La creatividad de la razón se escabulle del lenguaje técnico. Para Steiner el proyecto de la filosofía analítica está condenado al fracaso. Aunque anhele precisión, no puede más que recurrir a la imagen, al símbolo, a la parábola. Hasta las matemáticas tienen un ritmo, una elocuencia, una elegancia. Metafísica y poesía son frutos del lenguaje, búsquedas de verdad, aspiración de entendimiento. La poesía, dice Steiner, “busca reinventar el lenguaje, renovarlo. La filosofía se esfuerza por hacer rigurosamente transparente al lenguaje, purgarlo de ambigüedades y confusiones.”

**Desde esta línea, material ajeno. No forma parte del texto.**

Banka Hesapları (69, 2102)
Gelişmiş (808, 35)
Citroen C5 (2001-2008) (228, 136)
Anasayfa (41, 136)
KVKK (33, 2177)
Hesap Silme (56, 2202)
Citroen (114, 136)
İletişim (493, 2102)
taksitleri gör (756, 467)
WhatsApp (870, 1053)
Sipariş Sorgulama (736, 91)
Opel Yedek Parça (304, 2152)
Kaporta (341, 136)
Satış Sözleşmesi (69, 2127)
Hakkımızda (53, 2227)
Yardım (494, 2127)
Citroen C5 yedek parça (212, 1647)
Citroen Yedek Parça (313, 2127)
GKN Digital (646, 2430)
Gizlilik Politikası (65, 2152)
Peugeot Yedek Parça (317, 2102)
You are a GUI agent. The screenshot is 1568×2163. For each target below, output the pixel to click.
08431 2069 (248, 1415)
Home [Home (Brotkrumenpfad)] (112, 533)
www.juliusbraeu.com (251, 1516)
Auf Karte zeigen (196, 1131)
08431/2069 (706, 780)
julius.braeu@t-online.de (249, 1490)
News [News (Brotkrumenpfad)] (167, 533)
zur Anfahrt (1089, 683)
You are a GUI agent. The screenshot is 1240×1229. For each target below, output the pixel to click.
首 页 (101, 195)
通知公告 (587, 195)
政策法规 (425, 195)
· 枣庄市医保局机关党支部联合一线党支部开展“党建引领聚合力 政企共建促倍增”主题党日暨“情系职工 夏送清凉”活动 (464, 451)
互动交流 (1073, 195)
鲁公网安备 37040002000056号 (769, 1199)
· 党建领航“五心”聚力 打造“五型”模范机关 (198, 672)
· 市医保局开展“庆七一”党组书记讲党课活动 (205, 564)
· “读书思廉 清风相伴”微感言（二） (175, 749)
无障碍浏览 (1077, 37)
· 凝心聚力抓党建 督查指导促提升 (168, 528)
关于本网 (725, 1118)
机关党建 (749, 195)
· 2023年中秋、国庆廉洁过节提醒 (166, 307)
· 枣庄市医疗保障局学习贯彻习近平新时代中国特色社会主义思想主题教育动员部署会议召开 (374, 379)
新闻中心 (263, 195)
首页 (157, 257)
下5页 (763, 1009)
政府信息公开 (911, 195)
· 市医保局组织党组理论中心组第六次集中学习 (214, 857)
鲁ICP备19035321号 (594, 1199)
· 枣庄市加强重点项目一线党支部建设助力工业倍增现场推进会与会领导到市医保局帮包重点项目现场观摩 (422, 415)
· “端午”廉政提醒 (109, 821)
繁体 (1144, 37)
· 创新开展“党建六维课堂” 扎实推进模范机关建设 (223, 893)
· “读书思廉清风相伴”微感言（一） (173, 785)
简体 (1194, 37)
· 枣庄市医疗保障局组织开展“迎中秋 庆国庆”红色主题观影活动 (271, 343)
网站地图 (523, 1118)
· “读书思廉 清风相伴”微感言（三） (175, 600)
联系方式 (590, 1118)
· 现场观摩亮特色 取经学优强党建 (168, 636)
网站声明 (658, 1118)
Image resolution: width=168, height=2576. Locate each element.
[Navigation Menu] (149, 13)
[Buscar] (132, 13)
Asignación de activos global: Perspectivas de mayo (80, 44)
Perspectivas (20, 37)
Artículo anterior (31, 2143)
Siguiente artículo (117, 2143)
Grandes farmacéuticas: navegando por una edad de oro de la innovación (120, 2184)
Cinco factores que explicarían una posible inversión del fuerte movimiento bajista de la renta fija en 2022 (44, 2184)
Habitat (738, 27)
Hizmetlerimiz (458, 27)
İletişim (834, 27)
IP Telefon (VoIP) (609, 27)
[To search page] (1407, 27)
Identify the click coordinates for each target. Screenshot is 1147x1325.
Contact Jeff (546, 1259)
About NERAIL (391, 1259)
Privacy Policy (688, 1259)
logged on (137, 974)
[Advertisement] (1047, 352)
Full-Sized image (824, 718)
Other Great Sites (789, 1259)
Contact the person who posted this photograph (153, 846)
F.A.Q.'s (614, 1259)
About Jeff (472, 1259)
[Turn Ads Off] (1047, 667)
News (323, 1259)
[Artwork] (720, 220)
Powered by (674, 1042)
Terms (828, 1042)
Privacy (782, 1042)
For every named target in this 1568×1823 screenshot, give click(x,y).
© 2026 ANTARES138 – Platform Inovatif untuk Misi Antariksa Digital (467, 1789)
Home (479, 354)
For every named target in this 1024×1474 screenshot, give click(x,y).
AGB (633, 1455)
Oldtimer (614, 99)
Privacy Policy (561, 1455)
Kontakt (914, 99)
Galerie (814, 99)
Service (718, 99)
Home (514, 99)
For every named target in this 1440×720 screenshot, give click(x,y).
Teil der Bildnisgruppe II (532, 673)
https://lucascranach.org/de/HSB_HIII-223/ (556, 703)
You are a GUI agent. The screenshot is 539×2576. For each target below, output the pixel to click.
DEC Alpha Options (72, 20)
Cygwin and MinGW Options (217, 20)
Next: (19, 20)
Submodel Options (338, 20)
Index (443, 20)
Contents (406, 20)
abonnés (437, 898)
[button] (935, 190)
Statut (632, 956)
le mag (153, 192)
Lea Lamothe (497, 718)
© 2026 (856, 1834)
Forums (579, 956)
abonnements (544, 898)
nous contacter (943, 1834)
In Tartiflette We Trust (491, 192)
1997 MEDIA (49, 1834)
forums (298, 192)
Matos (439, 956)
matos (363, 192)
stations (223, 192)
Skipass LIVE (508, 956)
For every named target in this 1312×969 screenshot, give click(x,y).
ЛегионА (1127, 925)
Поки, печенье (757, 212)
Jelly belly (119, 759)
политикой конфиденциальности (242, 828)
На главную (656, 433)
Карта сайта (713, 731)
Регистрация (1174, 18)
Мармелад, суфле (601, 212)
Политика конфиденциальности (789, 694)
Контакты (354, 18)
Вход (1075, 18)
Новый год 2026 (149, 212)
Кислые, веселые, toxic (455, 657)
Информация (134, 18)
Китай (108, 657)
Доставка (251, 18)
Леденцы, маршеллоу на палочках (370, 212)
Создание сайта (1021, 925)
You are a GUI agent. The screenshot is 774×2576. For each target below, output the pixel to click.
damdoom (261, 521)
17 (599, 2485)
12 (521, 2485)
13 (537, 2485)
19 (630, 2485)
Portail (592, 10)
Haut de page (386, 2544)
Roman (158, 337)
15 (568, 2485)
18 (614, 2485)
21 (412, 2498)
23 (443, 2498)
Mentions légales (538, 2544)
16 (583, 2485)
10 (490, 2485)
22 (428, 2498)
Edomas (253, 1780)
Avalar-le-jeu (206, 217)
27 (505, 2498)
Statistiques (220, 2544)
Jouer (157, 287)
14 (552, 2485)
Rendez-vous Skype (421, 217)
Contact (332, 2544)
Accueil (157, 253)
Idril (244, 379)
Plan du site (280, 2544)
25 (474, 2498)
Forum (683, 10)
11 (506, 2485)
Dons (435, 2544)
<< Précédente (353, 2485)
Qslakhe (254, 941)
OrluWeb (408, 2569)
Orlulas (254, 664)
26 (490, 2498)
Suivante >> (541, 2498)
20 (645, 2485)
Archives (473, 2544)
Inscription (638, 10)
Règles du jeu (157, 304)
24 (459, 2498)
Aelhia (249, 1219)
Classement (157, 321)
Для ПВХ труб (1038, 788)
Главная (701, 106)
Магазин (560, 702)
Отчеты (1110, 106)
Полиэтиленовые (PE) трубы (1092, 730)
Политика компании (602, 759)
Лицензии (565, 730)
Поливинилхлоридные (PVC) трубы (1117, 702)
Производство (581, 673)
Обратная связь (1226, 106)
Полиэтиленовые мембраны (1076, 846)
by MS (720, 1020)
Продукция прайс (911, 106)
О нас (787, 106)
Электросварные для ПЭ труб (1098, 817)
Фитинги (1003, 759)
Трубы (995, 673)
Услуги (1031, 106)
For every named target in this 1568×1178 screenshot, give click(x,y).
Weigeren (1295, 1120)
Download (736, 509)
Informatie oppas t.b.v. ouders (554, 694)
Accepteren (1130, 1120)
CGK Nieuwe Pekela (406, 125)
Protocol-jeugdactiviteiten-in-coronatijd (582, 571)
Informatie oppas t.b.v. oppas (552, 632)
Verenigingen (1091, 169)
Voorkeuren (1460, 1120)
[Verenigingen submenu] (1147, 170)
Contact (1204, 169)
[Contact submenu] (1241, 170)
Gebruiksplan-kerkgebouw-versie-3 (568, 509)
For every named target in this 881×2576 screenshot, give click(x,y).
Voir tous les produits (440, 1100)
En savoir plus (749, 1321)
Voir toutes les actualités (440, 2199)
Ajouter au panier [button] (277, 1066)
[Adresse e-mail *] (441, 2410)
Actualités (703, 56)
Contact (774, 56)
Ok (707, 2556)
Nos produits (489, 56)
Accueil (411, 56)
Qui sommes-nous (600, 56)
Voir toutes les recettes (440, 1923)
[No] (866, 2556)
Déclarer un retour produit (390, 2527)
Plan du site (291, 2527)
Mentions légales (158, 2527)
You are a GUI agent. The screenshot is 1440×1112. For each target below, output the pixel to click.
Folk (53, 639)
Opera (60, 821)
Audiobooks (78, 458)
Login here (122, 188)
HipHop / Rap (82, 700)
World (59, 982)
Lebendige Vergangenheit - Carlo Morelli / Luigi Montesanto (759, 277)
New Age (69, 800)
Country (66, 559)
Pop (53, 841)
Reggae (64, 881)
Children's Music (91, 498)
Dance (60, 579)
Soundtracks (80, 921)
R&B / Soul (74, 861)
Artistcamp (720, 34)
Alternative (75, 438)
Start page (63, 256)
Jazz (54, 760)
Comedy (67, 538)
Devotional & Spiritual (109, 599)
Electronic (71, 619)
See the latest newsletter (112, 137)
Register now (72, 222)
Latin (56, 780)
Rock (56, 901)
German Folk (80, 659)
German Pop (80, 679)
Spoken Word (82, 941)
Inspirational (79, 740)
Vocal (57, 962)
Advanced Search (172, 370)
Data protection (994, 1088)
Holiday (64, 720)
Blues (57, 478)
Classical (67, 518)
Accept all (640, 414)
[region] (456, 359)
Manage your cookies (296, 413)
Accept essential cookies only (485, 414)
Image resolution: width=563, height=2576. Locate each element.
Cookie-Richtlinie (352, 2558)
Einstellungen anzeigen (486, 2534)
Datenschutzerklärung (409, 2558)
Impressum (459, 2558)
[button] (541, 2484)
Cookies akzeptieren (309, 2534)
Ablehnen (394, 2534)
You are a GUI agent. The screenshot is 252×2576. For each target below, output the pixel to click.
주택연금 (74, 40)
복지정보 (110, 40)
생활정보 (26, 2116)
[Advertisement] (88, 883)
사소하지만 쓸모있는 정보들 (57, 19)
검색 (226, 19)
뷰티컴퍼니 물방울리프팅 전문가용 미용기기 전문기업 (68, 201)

El ensayo de Steiner es una invitación a escuchar el concierto de la filosofía, a contemplar su pinacoteca. A Marx, por ejemplo, hay que leerlo ya, sin los prejuicios del siglo XX, como el inmenso escritor que fue. Apreciar su pasión literaria, escuchar las muchas voces que aparecen en su ópera, dejarse llevar por su virtuosismo dramático. La arquitectura gramatical del Manifiesto, el compás de su argumento narrativo, la convicción profética, la vehemencia de su tono no tienen paralelo en la historia de la humanidad. Valdría leer al periodista inspirado y torrencial que fue y, sobre todo, la “volcánica” capacidad para arremeter contra sus enemigos. En Marx está Rabelais y se anuncia Celine, se escucha a Víctor Hugo, a Shakespeare y a Dickens. Su filosofía es una epopeya, una aventura trágica donde la razón pretende transfigurarse en acto. Las ideas, dijo Marx, no existen fuera del lenguaje. Y pocos han creído en la fuerza del lenguaje, es decir, en la fuerza de la filosofía como Marx. El pensamiento como un rayo que podrá convertirnos en hombres. La literatura se ha dedicado a explicarnos el mundo. Ahora podrá cambiarlo.